Sicherheit auf allen Ebenen
Informationssicherheit ist bei awork kein einmaliges Projekt, sondern Teil unseres täglichen Handelns.
Wir schützen Kundendaten durch eine Kombination aus technischen, organisatorischen und prozessualen Maßnahmen, die den Anforderungen der ISO 27001 entsprechen.

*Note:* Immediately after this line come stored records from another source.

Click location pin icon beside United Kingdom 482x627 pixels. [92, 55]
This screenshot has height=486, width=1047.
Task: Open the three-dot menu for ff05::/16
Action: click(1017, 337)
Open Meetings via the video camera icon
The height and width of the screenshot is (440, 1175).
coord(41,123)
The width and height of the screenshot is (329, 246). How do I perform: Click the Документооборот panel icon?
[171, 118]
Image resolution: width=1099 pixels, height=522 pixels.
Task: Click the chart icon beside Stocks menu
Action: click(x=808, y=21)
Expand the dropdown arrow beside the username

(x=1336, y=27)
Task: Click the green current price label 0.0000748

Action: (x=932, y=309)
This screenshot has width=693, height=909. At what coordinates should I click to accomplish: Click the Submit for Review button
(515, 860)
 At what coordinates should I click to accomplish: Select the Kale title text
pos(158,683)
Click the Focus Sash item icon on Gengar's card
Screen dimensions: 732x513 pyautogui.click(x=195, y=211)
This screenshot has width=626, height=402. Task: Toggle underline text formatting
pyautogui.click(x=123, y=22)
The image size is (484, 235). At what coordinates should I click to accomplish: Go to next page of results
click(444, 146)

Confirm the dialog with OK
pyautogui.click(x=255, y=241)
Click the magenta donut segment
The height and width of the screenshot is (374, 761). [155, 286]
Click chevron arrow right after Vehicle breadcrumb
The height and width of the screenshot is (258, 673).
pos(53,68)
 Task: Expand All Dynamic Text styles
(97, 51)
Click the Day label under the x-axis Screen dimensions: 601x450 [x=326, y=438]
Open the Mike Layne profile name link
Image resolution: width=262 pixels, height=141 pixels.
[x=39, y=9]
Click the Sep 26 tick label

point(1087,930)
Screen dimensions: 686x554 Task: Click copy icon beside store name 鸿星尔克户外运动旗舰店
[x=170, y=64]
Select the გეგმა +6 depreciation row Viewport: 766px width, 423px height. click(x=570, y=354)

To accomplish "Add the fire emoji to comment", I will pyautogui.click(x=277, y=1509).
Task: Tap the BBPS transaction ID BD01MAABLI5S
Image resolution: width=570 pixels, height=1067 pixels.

Alle Maßnahmen werden regelmäßig überprüft, dokumentiert und im Rahmen unseres Informationssicherheitsmanagementsystems (ISMS) weiterentwickelt.
Technische Maßnahmen
Bereich | Maßnahmen |
Zutrittskontrolle | Rechenzentren werden von Microsoft Azure in Deutschland (Frankfurt & Berlin) betrieben und erfüllen ISO 27001, SOC 2 und BSI C5. Physischer Zutritt ist streng reglementiert. |
Zugangskontrolle | Zugriff auf Systeme erfolgt ausschließlich über individuelle Accounts mit 2-Faktor-Authentifizierung. Zugriffsrechte sind rollenbasiert und werden regelmäßig überprüft. |
Zugriffskontrolle / Berechtigungsmanagement | Mitarbeitende erhalten nur Zugriff auf die Systeme und Daten, die sie für ihre Arbeit benötigen (Need-to-know-Prinzip). Änderungen werden protokolliert und freigegeben. |
Verschlüsselung | Alle Daten werden bei Speicherung und Übertragung verschlüsselt (AES-256 / TLS 1.2+). Kundendaten in awork sind logisch voneinander getrennt. |
Datensicherung & Wiederherstellung | Automatisierte, tägliche Backups in separaten Azure-Speicherbereichen; regelmäßige Restore-Tests; definierte Wiederanlaufzeiten. |
Netzwerksicherheit | Segmentierung durch Firewalls und Zugriffsbeschränkungen; kontinuierliche Überwachung auf unautorisierte Aktivitäten. |
Systemhärtung & Patchmanagement | Regelmäßige Updates, automatisierte Sicherheitsscans, Schwachstellenmanagement über zentrale Tools. |
Incident Response & Monitoring | 24/7-Monitoring kritischer Systeme; definierter Incident-Response-Prozess mit Eskalationskette und Dokumentation aller Vorfälle. |
Organisatorische Maßnahmen
Bereich | Maßnahmen |
Informationssicherheitsmanagement (ISMS) | Umsetzung und Dokumentation aller Sicherheitsrichtlinien nach ISO 27001; regelmäßige interne Audits. |
Datenschutzmanagement | externer Datenschutzbeauftragter (PROLIANCE GmbH) begleitet Prozesse; jährliche Reviews und Datenschutz-Folgenabschätzungen bei Bedarf. |
Awareness & Training | Alle Mitarbeitenden absolvieren verpflichtende Security-Trainings sowie Phishing-Simulationen; neues Team = Onboarding + Awareness-Modul. |
Zugriffs- & Rollenmanagement | Verknüpft mit HR-Prozessen (On- / Offboarding). Zugriffe werden beim Austritt sofort entzogen, halbjährlich geprüft. |
Lieferanten- & Sub-Prozessor-Kontrolle | Evaluierung aller Partner durch Privacy & Security Checks vor Einsatz; jährliche Re-Zertifizierung. |
Business Continuity & Disaster Recovery | Notfallkonzepte für Systemausfälle; regelmäßige Tests und Lessons-Learned-Runden. |
Kontinuierliche Verbesserung | Sicherheitsvorfälle, Findings und Kund*innenfeedback fließen in unser ISMS ein; Maßnahmen werden zentral verfolgt. |
Zertifizierungen & Rahmenwerke
ISO 27001 – awork sowie das Rechenzentrum, auf dem wir die App hosten, sind nach ISO-27001:2022 zertifiziert
BSI C5 / SOC 2 (Azure) – durch Microsoft abgedeckt
DSGVO-Konformität – laufend geprüft durch externen Datenschutzbeauftragten
Zusammengefasst
Sicherheit gehört für uns genauso zu awork wie gute Usability oder saubere Prozesse.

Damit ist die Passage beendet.